■ ASSIGNED TASK:
Restate word for word the section of the entries that opens at the line containing "The image size is (980, 420)." and closes at the line containing "Image resolution: width=672", both lines kept, pictures dropped.

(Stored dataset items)

○ ○ ○ ○ ○ ○ ○

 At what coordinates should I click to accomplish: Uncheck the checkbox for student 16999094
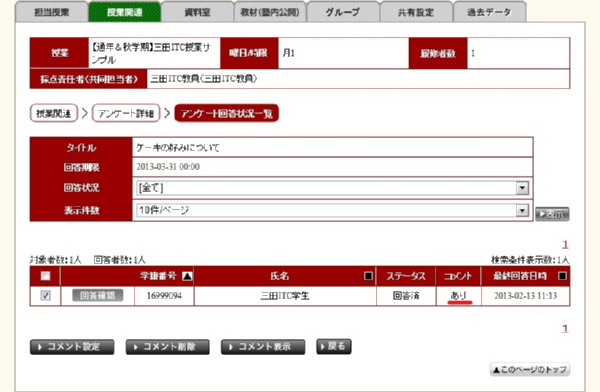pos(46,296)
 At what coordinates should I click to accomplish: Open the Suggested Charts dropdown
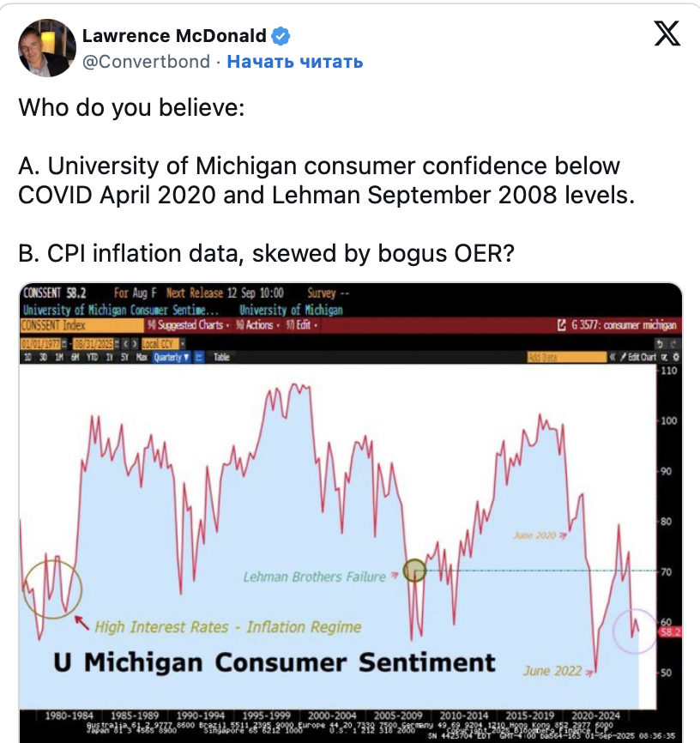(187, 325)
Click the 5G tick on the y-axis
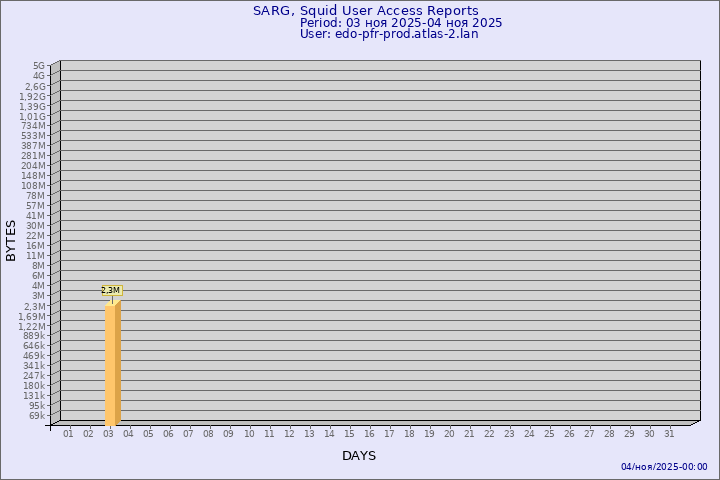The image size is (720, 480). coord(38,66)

○ ○ ○ ○ ○ ○ ○

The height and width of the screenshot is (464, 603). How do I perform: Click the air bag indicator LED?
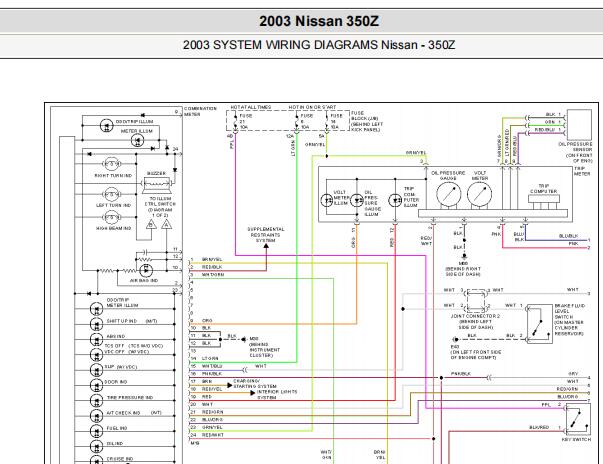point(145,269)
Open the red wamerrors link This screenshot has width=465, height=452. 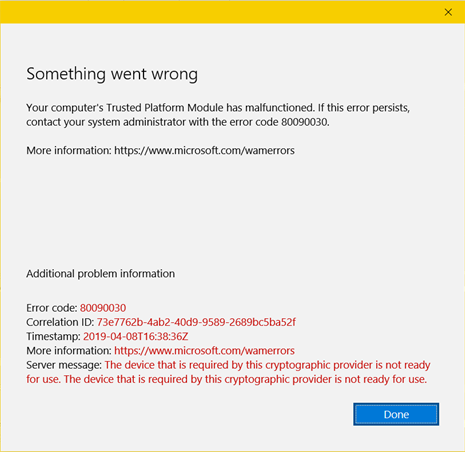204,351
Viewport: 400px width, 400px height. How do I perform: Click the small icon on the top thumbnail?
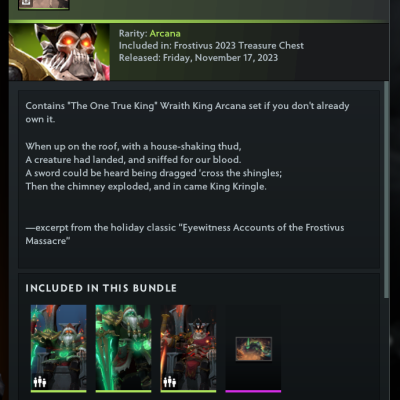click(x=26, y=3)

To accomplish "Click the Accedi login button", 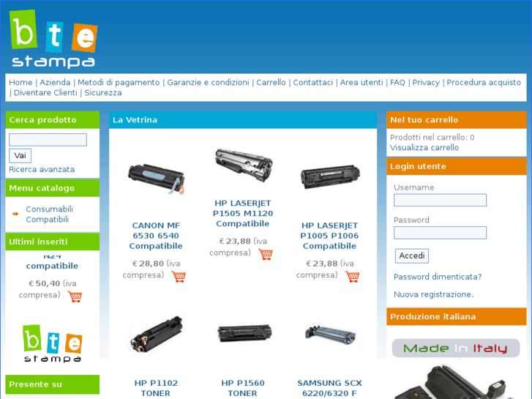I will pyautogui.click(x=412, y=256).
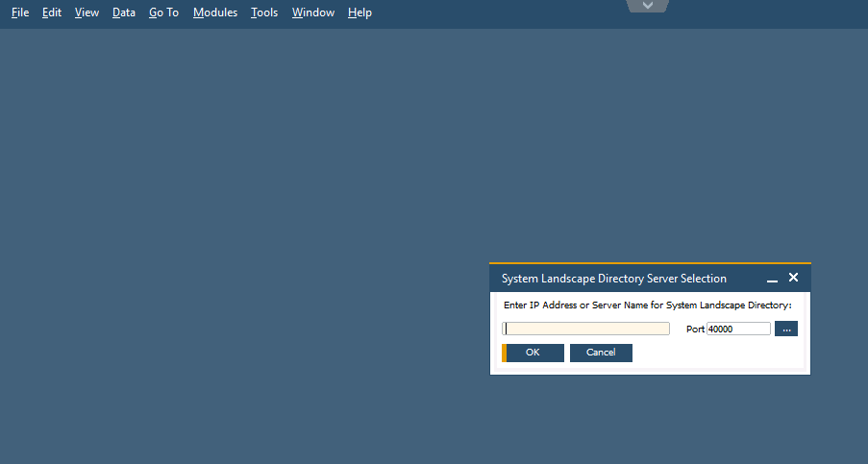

○ ○ ○ ○ ○ ○ ○

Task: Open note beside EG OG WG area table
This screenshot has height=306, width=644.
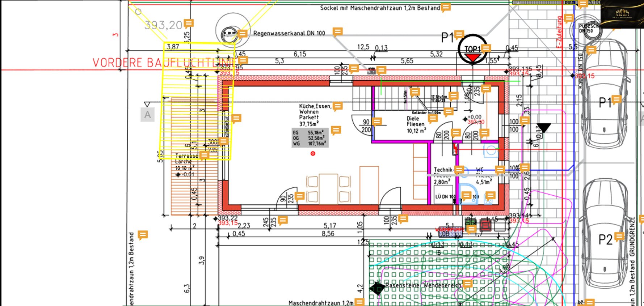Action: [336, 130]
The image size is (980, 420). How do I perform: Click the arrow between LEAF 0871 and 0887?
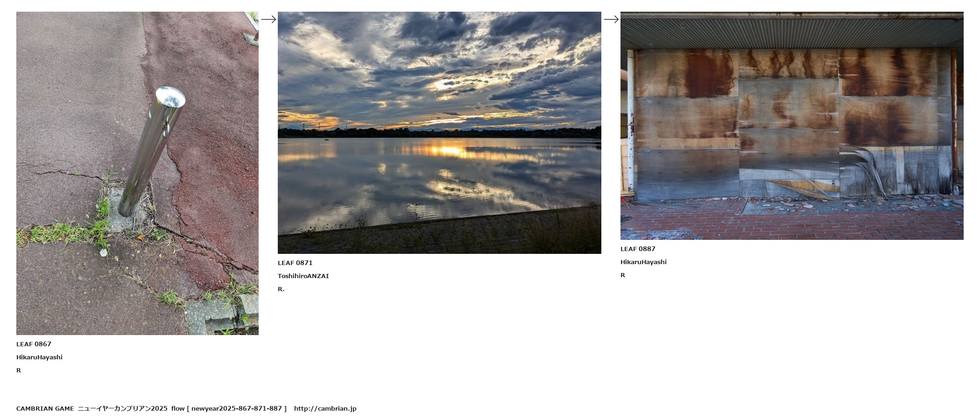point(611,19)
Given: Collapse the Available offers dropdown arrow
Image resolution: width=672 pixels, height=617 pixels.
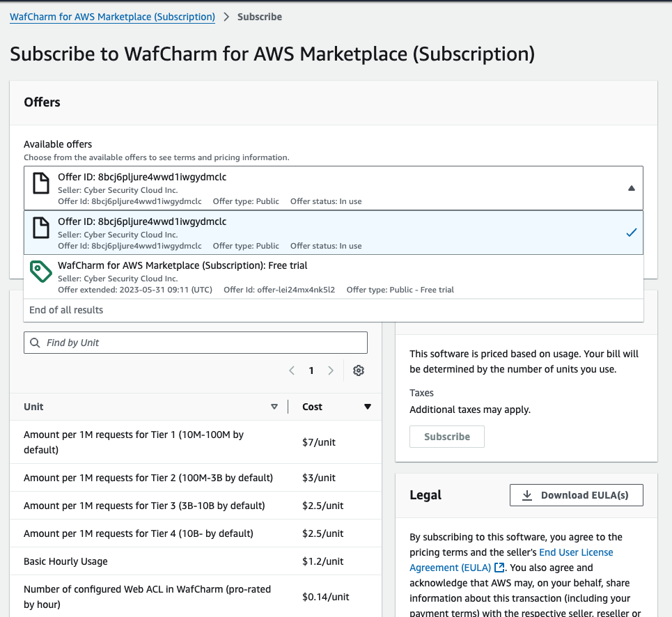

○ ○ ○ ○ ○ ○ ○

■ ANSWER TO THIS TASK:
The image size is (980, 420). How do I perform: Click the arrow between LEAF 0871 and 0887?
point(611,19)
Given: Collapse the Available offers dropdown arrow
Image resolution: width=672 pixels, height=617 pixels.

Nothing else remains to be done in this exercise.